** START OF The data **
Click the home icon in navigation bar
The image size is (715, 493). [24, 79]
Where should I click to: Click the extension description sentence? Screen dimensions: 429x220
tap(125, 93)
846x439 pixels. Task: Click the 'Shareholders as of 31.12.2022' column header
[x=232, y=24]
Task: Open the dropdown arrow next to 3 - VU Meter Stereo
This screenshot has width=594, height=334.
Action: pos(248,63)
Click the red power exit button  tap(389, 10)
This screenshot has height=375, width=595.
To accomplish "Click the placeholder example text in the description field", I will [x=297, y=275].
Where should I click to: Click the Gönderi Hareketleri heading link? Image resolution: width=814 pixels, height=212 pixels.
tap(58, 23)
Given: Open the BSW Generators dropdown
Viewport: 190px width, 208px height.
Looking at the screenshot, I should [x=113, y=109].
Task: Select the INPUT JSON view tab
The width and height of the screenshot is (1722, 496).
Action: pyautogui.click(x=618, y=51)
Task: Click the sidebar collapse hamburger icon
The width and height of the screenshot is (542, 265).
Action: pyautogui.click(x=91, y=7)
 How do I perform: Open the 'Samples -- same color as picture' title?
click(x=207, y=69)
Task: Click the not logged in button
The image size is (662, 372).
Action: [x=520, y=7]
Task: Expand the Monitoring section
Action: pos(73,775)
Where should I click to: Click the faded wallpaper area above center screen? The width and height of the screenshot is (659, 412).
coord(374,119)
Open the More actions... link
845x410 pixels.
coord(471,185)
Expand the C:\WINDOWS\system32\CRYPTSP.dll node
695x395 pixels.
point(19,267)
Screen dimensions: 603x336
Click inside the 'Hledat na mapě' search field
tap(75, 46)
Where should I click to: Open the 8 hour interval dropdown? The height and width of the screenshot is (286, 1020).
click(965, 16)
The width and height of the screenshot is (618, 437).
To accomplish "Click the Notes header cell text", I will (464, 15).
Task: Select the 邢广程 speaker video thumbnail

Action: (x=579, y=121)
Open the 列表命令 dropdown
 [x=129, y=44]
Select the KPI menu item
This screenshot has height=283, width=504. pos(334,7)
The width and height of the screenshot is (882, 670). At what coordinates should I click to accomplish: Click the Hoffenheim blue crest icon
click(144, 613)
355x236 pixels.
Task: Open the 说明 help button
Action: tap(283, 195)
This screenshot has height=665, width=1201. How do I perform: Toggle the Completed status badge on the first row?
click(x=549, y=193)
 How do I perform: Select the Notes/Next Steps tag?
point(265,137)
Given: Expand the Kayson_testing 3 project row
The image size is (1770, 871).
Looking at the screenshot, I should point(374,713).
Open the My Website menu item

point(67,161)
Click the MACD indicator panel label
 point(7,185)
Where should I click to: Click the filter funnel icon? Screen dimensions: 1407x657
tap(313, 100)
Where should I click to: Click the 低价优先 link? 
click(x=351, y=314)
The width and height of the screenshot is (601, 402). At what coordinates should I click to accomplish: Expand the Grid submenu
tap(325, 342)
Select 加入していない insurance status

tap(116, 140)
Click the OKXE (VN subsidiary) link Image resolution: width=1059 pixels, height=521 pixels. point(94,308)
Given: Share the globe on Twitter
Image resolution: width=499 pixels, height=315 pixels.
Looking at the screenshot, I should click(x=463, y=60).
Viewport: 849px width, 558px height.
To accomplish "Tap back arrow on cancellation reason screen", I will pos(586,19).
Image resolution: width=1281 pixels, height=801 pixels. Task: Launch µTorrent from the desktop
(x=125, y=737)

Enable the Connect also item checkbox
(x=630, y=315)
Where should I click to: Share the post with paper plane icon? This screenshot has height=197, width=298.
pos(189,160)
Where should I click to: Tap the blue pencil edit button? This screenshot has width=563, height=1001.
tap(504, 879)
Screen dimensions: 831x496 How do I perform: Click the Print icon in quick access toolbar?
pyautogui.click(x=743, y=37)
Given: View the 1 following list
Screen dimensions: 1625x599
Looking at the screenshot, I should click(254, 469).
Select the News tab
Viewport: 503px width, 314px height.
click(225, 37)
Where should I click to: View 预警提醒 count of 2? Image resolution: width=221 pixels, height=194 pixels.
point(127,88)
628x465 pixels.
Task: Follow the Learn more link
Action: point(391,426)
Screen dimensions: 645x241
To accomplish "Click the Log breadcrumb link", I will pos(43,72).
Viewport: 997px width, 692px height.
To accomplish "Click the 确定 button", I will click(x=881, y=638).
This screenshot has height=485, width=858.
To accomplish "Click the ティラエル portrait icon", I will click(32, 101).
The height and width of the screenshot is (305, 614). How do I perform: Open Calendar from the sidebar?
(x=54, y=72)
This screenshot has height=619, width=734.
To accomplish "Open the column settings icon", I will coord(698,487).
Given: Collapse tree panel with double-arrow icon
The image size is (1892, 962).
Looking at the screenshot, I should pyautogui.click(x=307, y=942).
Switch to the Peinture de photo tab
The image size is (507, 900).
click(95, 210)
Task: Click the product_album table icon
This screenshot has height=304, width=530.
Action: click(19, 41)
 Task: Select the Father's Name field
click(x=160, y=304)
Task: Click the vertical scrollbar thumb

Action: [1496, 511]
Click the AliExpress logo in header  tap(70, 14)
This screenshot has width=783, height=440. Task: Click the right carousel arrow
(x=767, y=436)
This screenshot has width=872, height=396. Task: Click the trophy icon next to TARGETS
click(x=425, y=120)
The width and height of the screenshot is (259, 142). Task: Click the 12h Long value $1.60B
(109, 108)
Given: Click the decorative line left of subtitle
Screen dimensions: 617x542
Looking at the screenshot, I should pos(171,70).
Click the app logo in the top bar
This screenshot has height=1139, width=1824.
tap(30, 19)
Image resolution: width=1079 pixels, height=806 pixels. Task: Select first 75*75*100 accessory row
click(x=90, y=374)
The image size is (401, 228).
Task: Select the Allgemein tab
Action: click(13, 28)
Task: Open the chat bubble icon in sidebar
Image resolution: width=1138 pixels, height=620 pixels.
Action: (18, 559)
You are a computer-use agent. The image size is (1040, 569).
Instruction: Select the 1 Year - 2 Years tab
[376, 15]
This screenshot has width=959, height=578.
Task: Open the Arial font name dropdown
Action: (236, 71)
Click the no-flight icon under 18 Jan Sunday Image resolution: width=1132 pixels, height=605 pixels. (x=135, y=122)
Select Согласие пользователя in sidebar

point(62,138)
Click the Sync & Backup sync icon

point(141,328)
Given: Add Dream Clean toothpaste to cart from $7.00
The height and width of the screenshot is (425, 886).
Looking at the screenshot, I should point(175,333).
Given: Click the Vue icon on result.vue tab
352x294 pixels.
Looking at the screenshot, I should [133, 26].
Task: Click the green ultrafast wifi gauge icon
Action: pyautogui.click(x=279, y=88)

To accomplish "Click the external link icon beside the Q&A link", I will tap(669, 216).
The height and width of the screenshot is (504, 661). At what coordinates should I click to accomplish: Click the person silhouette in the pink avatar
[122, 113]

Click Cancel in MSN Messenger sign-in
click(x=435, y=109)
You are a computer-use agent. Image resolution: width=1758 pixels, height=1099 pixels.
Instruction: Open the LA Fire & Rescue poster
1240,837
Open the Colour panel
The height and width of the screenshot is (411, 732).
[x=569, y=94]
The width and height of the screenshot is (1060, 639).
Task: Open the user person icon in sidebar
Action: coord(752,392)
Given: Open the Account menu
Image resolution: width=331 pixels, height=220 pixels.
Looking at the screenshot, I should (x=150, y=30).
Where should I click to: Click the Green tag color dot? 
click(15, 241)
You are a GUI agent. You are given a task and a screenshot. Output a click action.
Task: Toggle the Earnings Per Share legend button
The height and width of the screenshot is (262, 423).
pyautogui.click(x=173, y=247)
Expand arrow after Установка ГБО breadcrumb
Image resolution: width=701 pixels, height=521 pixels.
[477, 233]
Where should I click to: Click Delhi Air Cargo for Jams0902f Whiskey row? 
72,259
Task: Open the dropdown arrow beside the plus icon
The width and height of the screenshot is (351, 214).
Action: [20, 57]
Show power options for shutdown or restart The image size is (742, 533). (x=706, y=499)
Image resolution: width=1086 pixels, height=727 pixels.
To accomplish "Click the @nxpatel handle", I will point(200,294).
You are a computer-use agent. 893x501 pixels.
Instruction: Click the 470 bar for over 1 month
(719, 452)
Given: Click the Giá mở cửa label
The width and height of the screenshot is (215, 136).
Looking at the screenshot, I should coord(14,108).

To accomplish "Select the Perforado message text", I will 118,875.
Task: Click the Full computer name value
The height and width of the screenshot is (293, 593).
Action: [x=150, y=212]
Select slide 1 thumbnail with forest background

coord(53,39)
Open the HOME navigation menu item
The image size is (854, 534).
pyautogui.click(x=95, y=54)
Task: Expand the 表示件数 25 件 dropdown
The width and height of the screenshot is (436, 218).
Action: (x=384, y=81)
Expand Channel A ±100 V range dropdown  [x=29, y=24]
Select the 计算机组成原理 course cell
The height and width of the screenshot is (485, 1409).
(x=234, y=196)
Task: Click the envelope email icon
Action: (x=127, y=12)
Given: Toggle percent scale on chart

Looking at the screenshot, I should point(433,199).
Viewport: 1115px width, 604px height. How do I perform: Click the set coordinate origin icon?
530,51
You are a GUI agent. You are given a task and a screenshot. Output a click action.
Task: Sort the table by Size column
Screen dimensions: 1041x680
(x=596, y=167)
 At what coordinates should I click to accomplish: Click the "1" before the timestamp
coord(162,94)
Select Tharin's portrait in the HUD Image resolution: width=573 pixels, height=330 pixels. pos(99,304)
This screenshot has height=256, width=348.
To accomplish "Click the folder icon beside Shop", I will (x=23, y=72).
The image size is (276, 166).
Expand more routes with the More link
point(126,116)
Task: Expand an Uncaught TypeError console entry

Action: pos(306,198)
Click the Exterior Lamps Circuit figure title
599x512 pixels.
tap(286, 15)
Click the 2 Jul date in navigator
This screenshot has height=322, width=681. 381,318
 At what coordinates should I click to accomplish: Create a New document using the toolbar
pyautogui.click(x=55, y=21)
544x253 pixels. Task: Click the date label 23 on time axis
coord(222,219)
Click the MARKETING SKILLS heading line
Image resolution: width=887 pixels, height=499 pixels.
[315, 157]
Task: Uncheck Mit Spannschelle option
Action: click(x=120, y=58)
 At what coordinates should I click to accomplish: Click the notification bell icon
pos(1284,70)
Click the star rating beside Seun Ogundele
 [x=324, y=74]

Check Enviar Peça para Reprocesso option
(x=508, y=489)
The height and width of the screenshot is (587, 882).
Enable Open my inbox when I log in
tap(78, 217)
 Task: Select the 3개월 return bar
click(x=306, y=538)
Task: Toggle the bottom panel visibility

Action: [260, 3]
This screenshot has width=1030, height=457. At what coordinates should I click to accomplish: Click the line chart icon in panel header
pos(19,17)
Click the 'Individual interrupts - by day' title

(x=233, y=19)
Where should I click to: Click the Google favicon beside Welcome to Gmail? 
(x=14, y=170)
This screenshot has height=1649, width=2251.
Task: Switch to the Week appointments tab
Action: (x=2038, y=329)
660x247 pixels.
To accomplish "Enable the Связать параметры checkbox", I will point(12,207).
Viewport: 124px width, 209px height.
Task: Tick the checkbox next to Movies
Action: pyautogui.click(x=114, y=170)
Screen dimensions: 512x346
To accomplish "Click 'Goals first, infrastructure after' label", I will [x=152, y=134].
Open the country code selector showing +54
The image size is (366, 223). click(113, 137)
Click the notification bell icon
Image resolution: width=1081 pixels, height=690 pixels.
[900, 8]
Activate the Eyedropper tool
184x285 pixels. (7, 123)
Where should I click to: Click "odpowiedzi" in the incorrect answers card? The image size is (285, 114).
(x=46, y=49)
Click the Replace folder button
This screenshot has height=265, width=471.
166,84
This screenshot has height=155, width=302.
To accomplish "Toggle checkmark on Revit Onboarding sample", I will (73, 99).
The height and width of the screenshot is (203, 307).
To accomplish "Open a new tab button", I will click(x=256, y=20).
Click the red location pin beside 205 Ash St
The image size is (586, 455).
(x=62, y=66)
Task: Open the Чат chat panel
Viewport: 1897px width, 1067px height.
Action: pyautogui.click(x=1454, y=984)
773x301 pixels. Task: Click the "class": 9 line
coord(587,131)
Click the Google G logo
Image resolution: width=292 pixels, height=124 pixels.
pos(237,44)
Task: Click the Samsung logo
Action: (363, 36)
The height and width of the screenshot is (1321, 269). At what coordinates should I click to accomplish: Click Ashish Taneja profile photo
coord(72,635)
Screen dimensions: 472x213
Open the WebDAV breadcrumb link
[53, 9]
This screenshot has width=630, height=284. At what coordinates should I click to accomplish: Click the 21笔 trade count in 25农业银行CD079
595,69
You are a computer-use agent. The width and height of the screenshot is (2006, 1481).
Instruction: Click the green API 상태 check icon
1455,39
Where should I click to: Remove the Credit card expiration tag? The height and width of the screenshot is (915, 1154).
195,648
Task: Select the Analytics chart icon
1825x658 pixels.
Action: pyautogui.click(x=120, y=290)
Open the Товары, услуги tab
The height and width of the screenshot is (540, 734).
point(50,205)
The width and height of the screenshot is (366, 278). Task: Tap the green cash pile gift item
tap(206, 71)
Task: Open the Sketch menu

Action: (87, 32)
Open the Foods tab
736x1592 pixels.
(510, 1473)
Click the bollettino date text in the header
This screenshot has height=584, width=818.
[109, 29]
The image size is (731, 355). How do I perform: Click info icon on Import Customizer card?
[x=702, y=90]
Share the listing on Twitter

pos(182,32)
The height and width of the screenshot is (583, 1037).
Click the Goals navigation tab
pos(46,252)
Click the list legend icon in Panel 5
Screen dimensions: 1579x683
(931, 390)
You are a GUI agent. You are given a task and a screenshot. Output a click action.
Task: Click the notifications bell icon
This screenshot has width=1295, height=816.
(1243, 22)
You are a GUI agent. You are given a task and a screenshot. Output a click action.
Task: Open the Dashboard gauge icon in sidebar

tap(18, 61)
** END OF The data **
Problem description
Write out the part of the items that begins with the line containing "Screen dimensions: 472x213" and ends with the line containing "point(50,205)" as a numbered list, leaving out any blank lines.

Answer to the task
1. Screen dimensions: 472x213
2. Open the WebDAV breadcrumb link
3. [53, 9]
4. This screenshot has width=630, height=284. At what coordinates should I click to accomplish: Click the 21笔 trade count in 25农业银行CD079
5. 595,69
6. You are a computer-use agent. The width and height of the screenshot is (2006, 1481).
7. Instruction: Click the green API 상태 check icon
8. 1455,39
9. Where should I click to: Remove the Credit card expiration tag? The height and width of the screenshot is (915, 1154).
10. 195,648
11. Task: Select the Analytics chart icon
12. 1825x658 pixels.
13. Action: pyautogui.click(x=120, y=290)
14. Open the Товары, услуги tab
15. The height and width of the screenshot is (540, 734).
16. point(50,205)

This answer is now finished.